H.G.: Oh yes. Anyway, the party's at the main entrance to the dungeon now, and here's their first challenge. The stone doors are shut and covered in spider webs. Big, hard, sticky ones too. The party doesn't seem too happy, Roy.

Roy: No, H.G. And you can see why. You wouldn't want to be touched by big, hard, sticky things all the time, would you? It's just not on.

H.G.: Hmm, yes.

Roy: I mean, once in a while is okay, maybe once a month or so, and maybe even more, depending on what goes on on the footy field. But the point is you have to be ready for it. You have to be prepared, and able to handle what's coming. You don't want to be surprised by things getting hard and sticky on you from out of nowhere. It's just not cricket.

H.G.: It looks like the party's decided on a course of action, Roy. Yes, after much discussion on tactics and strategy, they've come to a decision. They're going to charge straight in, and to hell with whatever made these 10-foot-high webs with strands as thick as cables. I've got to agree with that decision, Roy. It's probably going to get them all killed, but by god, I love the sight of a good, old-fashioned frontal assault. It warms the cockles of my heart.

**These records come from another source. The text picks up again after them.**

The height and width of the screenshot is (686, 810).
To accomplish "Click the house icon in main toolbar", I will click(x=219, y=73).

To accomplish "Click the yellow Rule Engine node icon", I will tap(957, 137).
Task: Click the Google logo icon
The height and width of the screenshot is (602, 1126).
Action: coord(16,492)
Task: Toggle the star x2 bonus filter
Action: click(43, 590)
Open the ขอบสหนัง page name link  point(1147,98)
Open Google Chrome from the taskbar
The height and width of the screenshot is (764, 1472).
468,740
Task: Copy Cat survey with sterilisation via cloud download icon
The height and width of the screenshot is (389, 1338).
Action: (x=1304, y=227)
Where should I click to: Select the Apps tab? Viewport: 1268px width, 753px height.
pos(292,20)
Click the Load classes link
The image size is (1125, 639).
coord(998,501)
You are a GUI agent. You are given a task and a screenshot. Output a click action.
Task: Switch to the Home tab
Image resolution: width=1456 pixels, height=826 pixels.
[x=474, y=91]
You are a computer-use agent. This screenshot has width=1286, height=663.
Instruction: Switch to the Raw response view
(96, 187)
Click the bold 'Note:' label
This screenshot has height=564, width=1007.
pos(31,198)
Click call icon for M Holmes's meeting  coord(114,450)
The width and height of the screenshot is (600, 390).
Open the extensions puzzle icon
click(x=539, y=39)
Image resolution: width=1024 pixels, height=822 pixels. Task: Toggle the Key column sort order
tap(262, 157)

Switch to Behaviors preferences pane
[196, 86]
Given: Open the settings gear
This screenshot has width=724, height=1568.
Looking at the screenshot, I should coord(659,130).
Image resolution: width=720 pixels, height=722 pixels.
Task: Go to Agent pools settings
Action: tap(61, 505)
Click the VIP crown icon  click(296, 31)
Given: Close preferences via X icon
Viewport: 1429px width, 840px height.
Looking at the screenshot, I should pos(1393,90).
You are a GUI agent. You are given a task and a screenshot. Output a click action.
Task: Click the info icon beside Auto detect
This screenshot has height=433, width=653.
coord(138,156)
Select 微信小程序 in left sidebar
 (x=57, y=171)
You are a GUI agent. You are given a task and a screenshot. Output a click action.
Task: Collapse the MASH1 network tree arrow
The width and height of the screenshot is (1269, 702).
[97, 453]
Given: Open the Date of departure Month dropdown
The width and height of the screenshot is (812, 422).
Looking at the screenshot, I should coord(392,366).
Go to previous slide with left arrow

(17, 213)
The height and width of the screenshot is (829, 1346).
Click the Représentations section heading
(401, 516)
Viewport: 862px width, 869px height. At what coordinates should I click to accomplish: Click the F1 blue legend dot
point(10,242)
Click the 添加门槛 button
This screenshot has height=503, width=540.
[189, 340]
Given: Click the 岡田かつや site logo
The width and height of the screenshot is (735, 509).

Roy: Yes, H.G. The party's decided that this dungeon has a pest control problem, and they're the cleanup crew.

H.G.: Yes, the cleanup crew. They've cut away the webs and opened the doors and what's waiting for them on the other side...? Let's have a look... it's a group of MONSTROUS SPIDERS! Well by god, that was unexpected, Roy.

Roy: Totally, H.G. A too-smart-by-half DM would have used some other monsters besides spiders, since any player who isn't totally stupid knows that webs means spiders. We'll have none of that reverse-psychology nonsense from our Dungeon Master. Webs? Spiders. Spiders? Webs. That's the way it should be.

H.G.: The party deploys for battle... Padma's sword glows with cold energy, Duncan the ninja goes invisible... the fighters heft their shields and draw their swords as the spiders close in. Oh, and Brat's CHARGING INTO BATTLE ONCE AGAIN! Those angry pills he took last week obviously haven't worn off. Didn't they spend the money to get his Wisdom restored, Roy?

Roy: Yes, H.G. They should demand their money back, if you ask me.

H.G.: And Brat SCORES A HIT with his vampiric touch spell!!! The crowd goes wild! Oh, but he's in trouble now... the spiders get to strike back, and he's bitten twice, and poisoned!! His Strength is reduced to zero, and he goes down like a sack of spuds!

Roy: Or one of Madame Lash's girls. I was just talking with one of the barmaids in Rasta the other night --

H.G. Hang on a minute, Roy, there's something big coming up behind the spiders... it's another spider! It's a TWENTY-FOOT WIDE MONSTROUS SPIDER! It's twice as big as the other piddly ones. The cleanup crew have a job on their hands now, and they know it. I can see the brown trousers from here, I can smell the brown trousers. There's no smell quite like it in the world.

Roy: Yes, they got a bit cocky there, H.G., just barging into the dungeon like that, with no thought for what they might face. They can't have expected to get away with it, not with this DM. He was smart enough to anticipate their fancy-pants reverse-psychology tactics, and now he's used it against them. He's got a few tricks up his sleeve.

H.G.: That's not just a spider, it's the mother of all spiders. How are they going to deal with it? Here they go... Jayse lets off a lightning bolt! Galadhriel casts a fireball! That's got to hurt. The pyrotechnics are on display tonight, here at the House of Monte, Roy.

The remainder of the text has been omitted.